** RECORDS FOR THIS TASK follows **

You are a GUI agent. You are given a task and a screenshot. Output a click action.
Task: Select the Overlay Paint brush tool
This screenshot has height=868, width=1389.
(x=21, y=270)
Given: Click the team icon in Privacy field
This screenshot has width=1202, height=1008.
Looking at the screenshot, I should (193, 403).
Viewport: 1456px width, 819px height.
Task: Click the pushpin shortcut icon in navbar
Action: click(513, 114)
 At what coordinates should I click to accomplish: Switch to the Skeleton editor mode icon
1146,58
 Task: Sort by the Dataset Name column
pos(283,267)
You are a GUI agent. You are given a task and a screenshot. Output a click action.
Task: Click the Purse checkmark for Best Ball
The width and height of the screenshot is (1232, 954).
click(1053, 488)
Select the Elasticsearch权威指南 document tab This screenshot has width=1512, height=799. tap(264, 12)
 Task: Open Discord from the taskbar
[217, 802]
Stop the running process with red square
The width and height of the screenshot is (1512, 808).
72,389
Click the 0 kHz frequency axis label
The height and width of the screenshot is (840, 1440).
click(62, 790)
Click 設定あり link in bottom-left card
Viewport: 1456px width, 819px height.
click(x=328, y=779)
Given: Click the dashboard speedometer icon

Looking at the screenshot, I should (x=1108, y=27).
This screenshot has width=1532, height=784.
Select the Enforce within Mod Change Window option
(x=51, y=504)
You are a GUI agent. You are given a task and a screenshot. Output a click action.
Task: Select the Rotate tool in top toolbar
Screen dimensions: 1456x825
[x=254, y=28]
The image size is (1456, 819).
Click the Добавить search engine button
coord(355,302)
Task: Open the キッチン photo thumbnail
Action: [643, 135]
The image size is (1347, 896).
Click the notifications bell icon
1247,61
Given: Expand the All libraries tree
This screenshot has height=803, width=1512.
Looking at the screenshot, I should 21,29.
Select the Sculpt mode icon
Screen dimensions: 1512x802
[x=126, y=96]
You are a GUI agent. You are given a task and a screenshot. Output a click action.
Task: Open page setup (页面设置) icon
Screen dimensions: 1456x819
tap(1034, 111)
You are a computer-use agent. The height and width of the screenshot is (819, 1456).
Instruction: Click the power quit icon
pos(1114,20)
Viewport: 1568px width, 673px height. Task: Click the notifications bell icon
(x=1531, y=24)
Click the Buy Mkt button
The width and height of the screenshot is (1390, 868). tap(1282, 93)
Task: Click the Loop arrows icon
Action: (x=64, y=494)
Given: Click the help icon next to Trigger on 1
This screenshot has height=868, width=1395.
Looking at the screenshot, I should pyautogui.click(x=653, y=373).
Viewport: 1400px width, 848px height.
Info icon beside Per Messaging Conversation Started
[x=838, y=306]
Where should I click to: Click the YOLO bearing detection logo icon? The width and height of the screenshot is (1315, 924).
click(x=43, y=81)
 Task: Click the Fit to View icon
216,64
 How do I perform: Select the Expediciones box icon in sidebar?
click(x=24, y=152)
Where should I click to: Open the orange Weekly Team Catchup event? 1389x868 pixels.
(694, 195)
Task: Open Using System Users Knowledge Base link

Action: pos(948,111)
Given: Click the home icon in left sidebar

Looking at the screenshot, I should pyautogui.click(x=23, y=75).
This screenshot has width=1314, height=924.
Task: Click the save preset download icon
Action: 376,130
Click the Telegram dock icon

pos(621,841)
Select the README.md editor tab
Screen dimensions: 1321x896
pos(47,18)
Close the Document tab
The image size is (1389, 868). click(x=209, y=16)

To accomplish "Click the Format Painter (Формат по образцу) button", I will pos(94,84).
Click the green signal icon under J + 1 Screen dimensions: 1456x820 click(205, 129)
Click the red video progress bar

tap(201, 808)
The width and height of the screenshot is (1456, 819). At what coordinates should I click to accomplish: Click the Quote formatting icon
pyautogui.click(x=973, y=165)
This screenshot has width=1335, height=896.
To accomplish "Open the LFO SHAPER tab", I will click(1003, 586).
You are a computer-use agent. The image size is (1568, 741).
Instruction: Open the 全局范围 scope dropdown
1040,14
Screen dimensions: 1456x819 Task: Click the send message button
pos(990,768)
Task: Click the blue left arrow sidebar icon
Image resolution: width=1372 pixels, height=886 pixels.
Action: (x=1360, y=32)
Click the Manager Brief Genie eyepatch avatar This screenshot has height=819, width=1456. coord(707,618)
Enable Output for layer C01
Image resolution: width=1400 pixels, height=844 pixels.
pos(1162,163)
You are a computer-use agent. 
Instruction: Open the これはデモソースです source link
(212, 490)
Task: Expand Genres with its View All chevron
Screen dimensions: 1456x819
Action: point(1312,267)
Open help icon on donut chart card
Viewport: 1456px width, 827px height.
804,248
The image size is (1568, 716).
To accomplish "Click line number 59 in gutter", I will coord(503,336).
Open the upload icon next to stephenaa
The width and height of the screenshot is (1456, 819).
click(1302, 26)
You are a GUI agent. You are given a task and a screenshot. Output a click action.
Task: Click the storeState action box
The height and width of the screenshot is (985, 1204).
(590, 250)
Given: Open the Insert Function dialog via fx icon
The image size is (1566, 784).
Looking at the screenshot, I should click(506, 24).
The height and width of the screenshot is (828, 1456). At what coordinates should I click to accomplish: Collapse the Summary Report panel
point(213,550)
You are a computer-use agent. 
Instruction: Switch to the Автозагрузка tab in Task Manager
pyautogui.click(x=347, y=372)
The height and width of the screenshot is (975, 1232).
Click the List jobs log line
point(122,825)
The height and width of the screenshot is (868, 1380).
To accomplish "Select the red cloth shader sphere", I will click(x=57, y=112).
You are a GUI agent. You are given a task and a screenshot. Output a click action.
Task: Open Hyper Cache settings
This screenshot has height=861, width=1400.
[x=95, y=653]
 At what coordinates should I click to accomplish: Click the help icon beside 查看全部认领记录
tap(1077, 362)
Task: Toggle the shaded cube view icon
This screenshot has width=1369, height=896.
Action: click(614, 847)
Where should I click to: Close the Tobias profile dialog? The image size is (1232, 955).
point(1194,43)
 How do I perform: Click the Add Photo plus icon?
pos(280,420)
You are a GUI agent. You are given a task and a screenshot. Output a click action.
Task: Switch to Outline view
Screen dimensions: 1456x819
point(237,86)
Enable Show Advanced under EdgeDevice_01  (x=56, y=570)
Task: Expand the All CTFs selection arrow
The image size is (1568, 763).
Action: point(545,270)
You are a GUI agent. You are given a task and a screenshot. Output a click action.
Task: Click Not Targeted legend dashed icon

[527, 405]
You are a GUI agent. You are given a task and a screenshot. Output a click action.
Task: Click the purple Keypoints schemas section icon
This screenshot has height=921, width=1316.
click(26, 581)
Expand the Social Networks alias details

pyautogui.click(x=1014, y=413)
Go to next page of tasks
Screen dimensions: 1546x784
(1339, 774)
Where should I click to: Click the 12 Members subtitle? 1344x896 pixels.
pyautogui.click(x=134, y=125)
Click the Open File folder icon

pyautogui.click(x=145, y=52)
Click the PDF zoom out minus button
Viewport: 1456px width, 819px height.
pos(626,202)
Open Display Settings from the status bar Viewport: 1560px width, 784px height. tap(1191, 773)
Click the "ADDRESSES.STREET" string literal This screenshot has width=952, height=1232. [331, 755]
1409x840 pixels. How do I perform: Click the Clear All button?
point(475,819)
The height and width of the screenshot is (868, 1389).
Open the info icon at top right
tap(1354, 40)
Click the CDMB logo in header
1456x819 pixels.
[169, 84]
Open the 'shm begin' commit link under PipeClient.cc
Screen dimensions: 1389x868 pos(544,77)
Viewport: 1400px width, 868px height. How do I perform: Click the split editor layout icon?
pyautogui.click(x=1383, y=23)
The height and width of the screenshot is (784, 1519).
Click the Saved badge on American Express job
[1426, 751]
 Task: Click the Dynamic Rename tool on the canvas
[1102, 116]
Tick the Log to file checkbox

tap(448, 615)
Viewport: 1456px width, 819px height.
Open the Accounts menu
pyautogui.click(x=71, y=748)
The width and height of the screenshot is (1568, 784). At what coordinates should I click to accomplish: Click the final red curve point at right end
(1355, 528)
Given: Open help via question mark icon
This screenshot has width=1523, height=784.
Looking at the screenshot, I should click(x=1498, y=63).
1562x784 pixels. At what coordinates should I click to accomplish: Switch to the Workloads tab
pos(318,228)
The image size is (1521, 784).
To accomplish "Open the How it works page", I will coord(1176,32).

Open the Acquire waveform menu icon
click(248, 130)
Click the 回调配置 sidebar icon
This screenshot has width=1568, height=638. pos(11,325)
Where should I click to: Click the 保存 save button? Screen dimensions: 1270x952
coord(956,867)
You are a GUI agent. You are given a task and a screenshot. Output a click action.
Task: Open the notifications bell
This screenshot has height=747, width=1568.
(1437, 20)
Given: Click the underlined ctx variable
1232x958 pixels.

** End of RECORDS FOR THIS TASK **

ACTIVITY: Exactly as they appear, output the line holding "Given: Click the underlined ctx variable" and all lines after it through the end of the listing above, and only those.

TASK RESULT:
Given: Click the underlined ctx variable
1232x958 pixels.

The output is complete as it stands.